Eurowings' performance showed the same pattern. However, the impact from declines in short haul was even larger because of the airline's far greater exposure to the European market compared with the Network Airlines and even more difficult comparison base.
Unit cost reduction largely offset the revenue pressures. Full year CASK ex-fuel were down 1.2% across both airline groups, in line with our original guidance.
Excluding the one-off costs related to the integration of former Air Berlin aircrafts, we would have even reduced CASK by a full 2% in 2018. The CASK improvement of the Network Airlines of 1.7% was primarily driven by cost reductions and productivity improvements at crew level.
In addition, we successfully renewed important infrastructure contracts at better terms and continue to reorganize administrative structures and processes. Ex-fuel unit cost at Eurowings were above the prior year level due to the integration related cost I mentioned before, as well as the inefficiencies created by the diversity of flight operations.
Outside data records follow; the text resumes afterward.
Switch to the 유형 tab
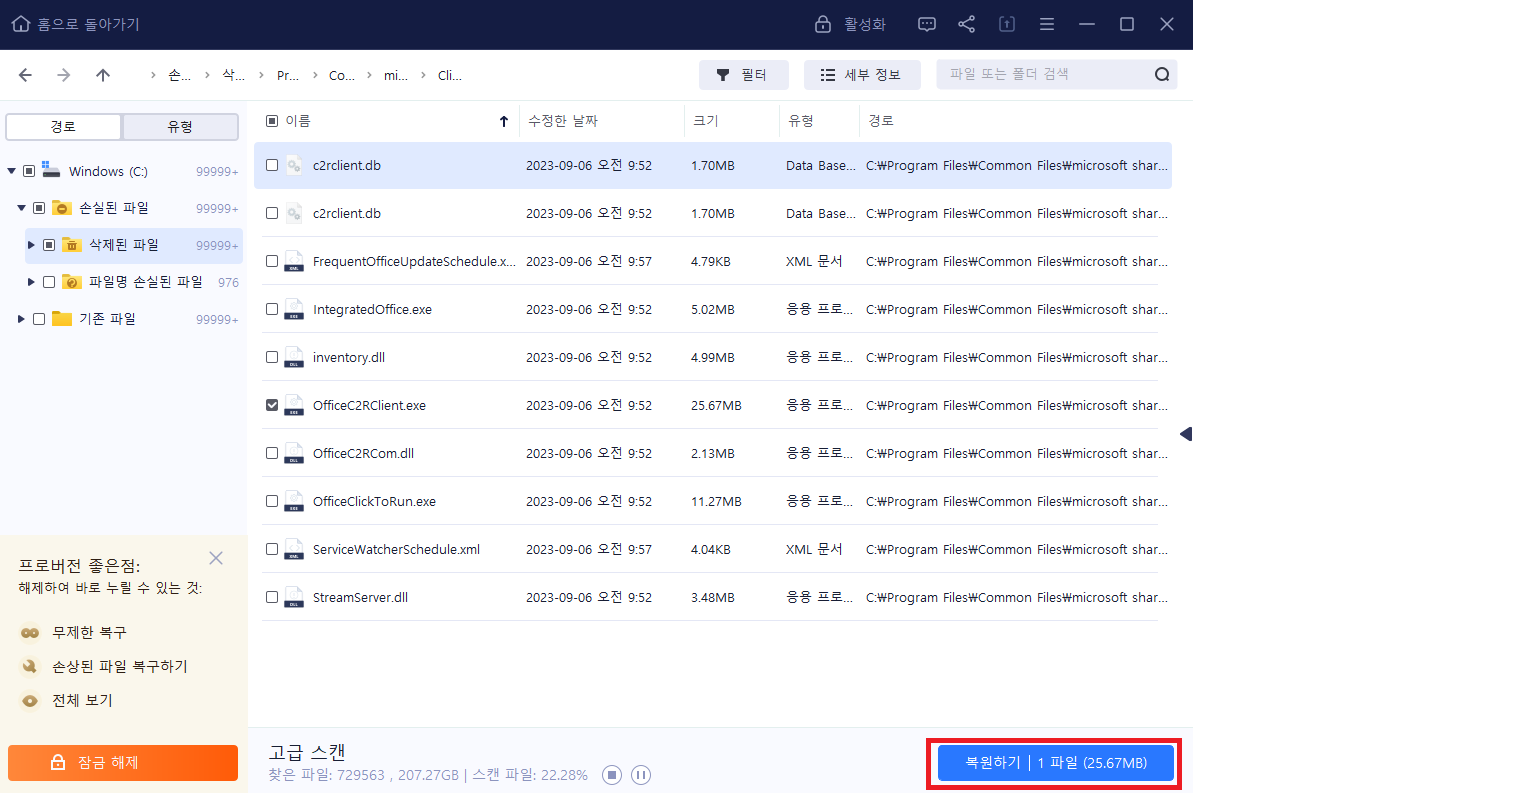 179,127
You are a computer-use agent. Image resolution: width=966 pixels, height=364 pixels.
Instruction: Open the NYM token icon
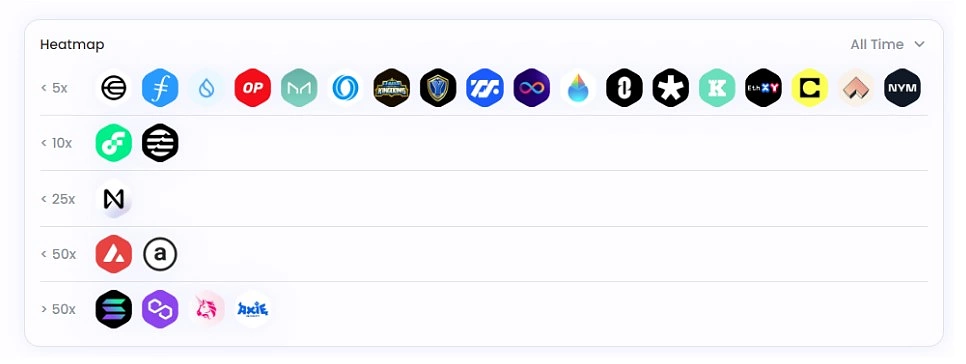tap(902, 87)
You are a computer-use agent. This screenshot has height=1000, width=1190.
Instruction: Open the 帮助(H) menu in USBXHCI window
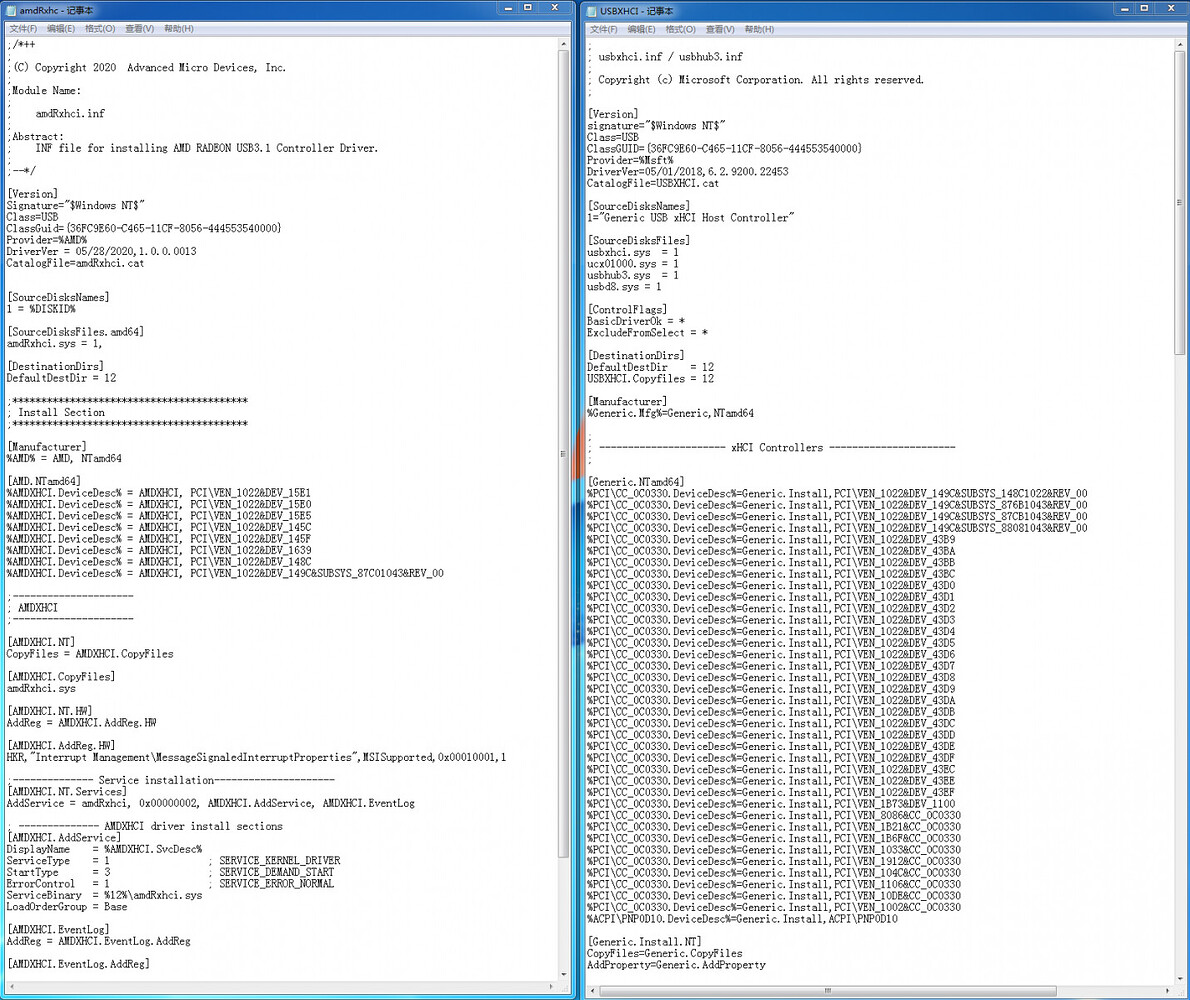pos(758,28)
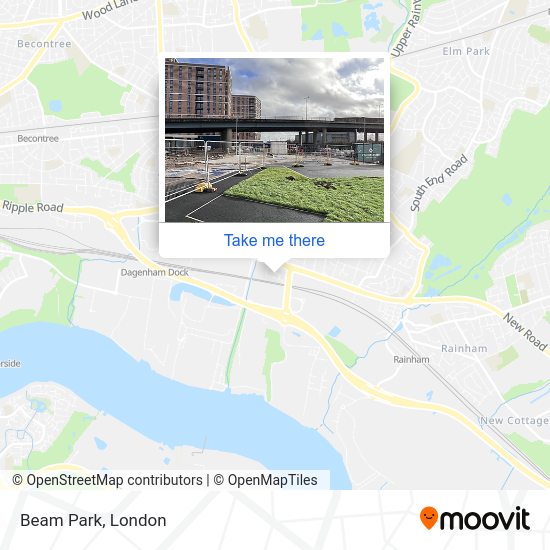Image resolution: width=550 pixels, height=550 pixels.
Task: Click the Becontree station label
Action: pyautogui.click(x=38, y=139)
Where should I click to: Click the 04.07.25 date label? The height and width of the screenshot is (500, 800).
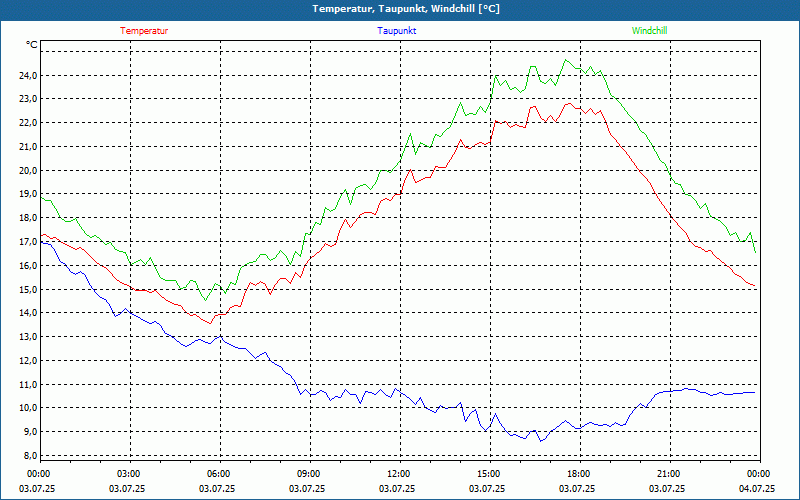(757, 488)
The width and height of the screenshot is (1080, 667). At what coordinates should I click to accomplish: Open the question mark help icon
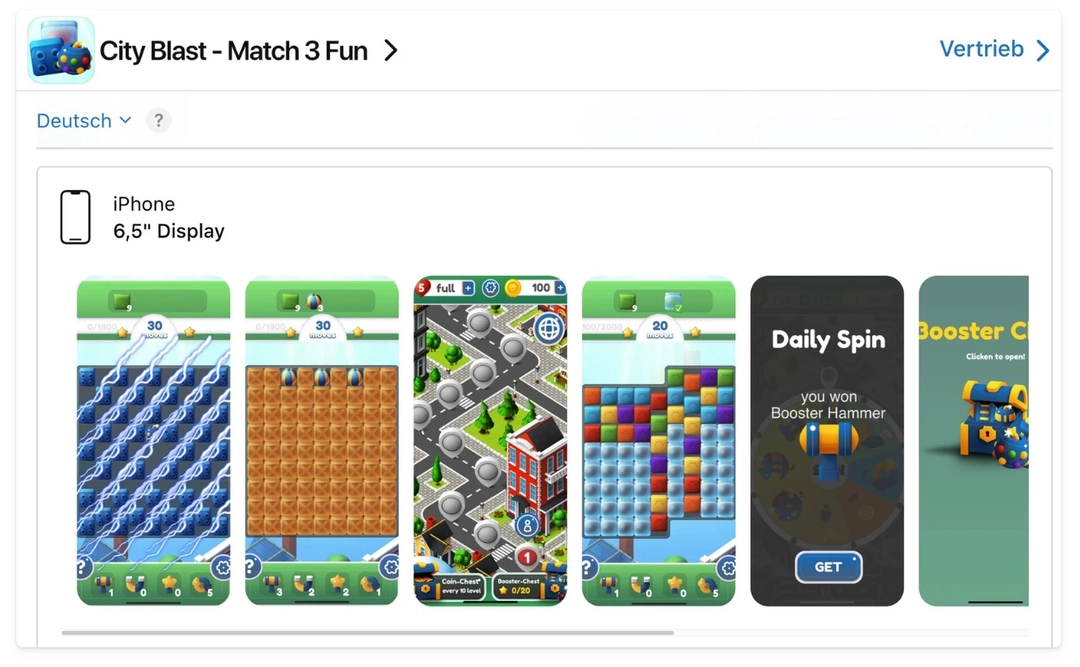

Performance in the fourth quarter was much better supported by the completion of the technical integration at the end of Q3 as well as the non-recurrence of some other acquisition-related expenses incurred in the fourth quarter 2017. Irregularity cost that is cost related to the flight delays and cancellations, affected both airline groups.
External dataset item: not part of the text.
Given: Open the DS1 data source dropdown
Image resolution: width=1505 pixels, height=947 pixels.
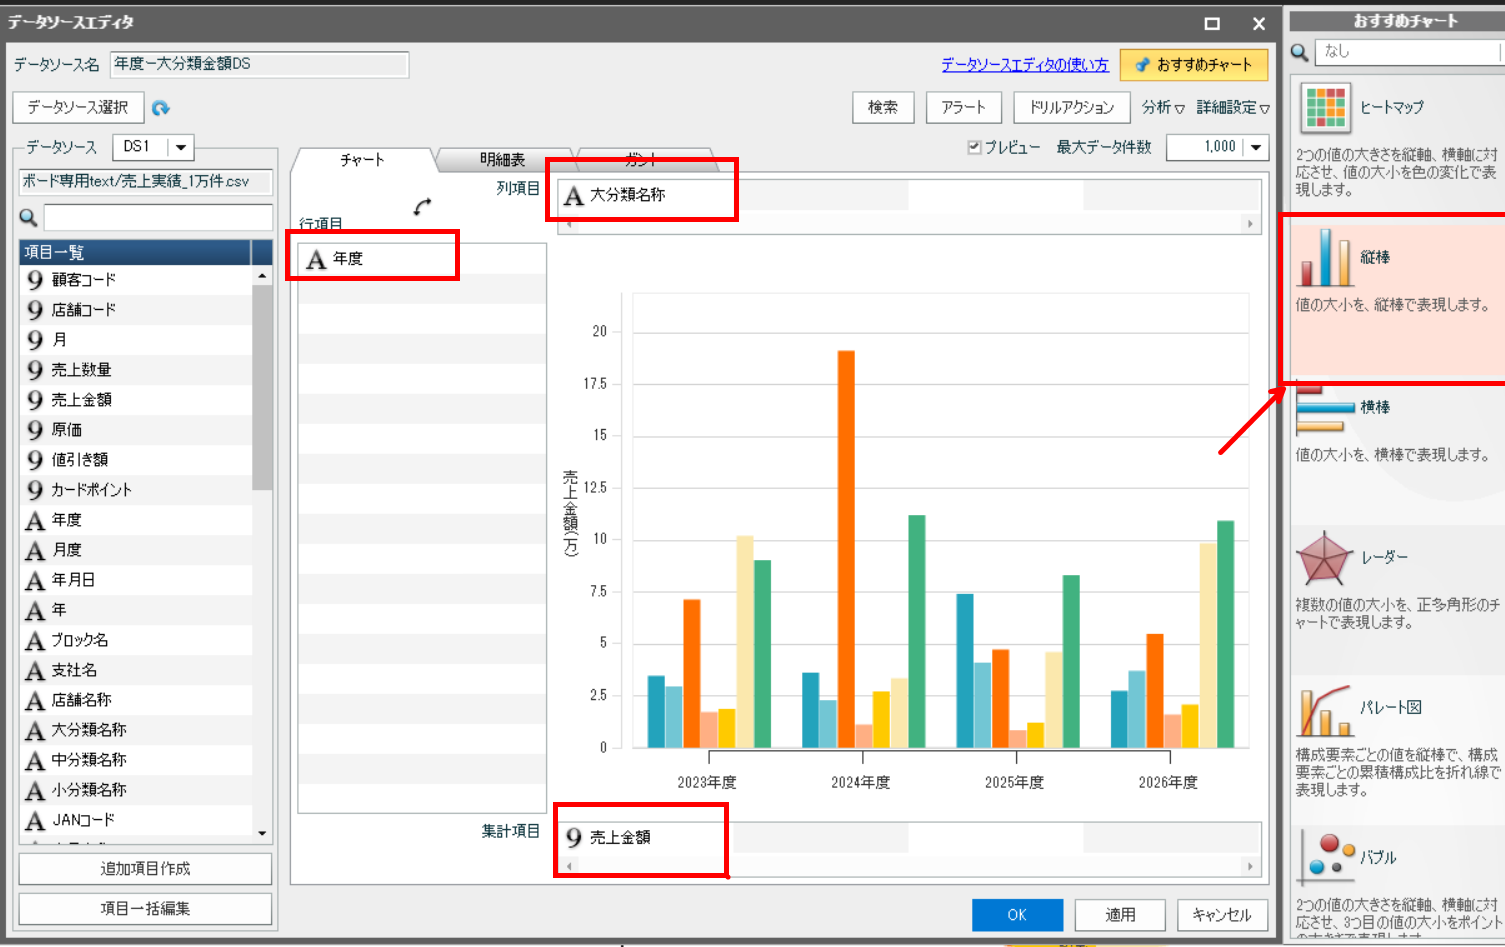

In sum, they were up 70% and amounted to €518 million in 2018. Fuel cost came in as expected at the time of our last reporting at the end of October.
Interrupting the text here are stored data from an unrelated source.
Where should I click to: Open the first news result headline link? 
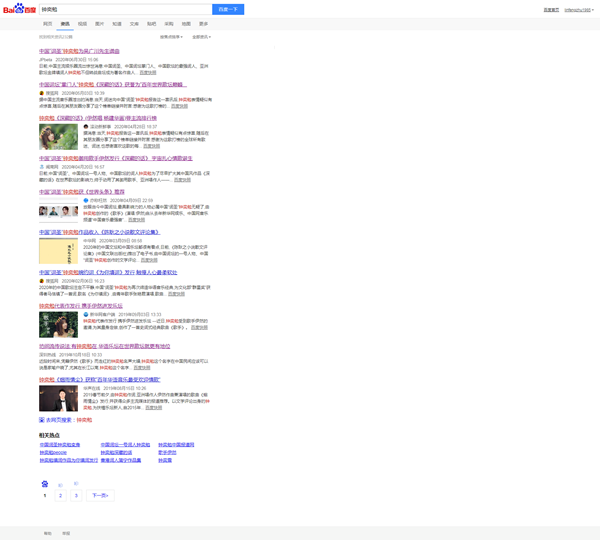79,51
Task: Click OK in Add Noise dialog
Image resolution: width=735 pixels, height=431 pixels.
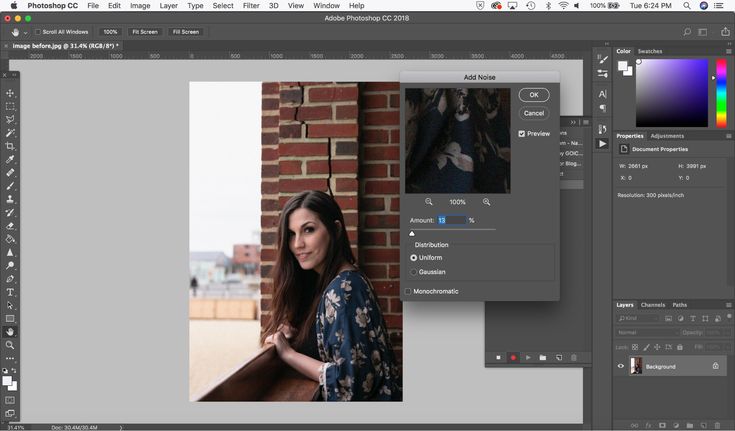Action: coord(533,95)
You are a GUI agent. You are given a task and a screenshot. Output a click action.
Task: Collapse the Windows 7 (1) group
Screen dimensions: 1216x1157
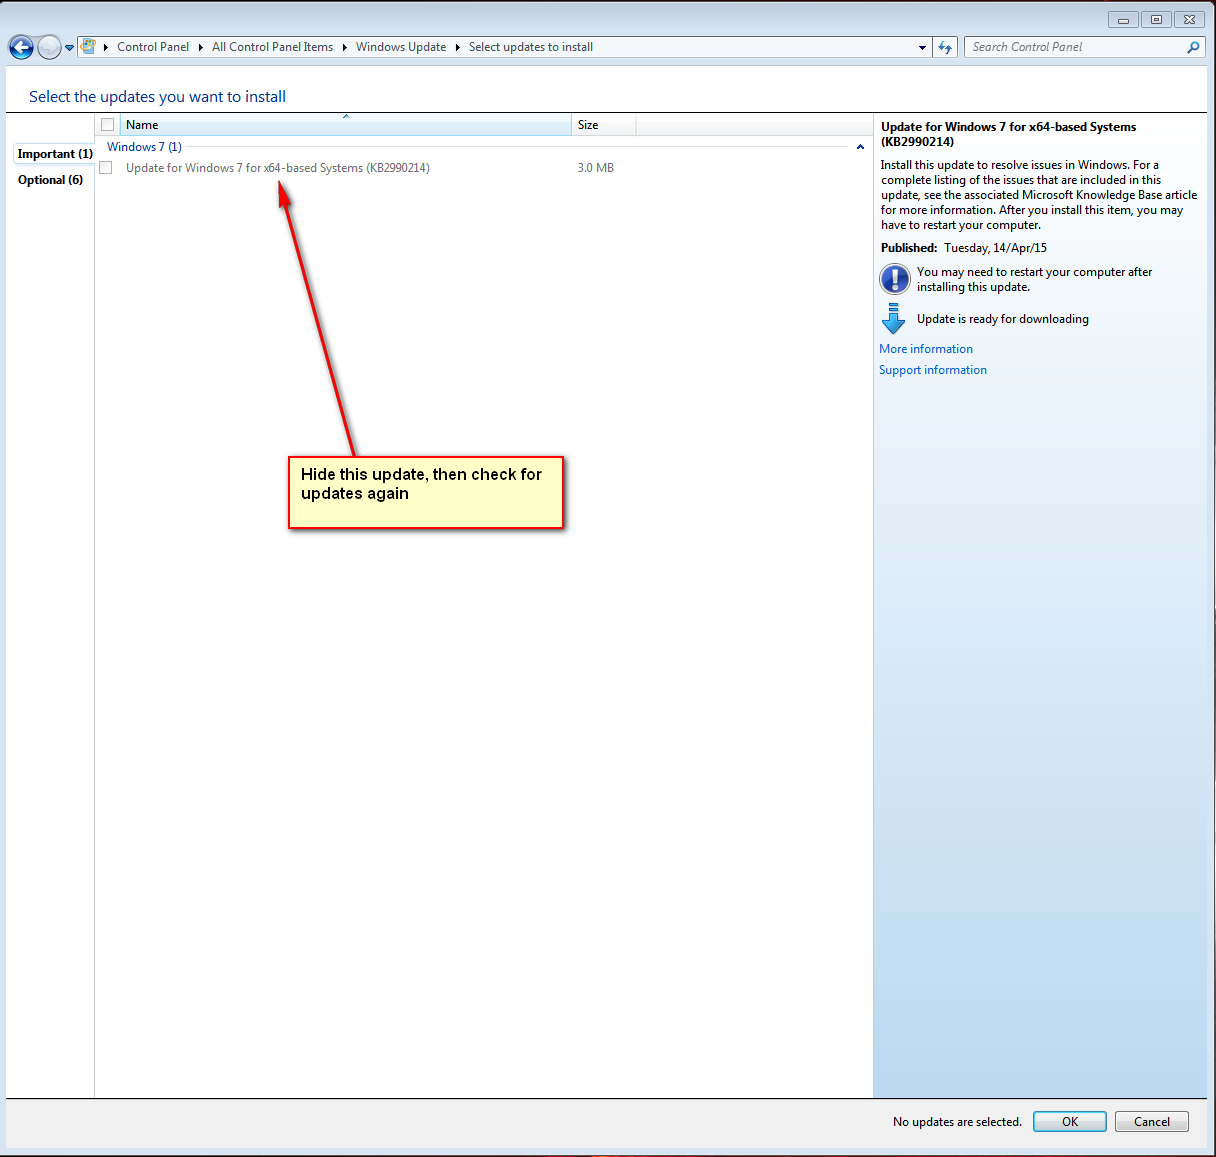[860, 147]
In the full year of 2018, fuel cost increased by 16% or €855 million and amounted to almost €6.1 million. €261 million of the increase were due to the capacity expansion without hedging cost would have increased by nearly €700 million more.
Our Network Airlines fully offset the impact of rising fuel costs and [indiscernible]. Lufthansa German Airlines recorded full year profits virtually on par with prior year levels, benefiting from moderate unit revenue growth and cost reductions mainly driven by better crew productivity.
This was the best performing network airline, benefiting from solid unit revenue growth across all traffic regions and cost reductions related to renewal of its long-haul fleet. Austrian Airlines came under increasing pressure over the course of the year, because of the significant capacity growth in Vienna and the resulting yield pressure.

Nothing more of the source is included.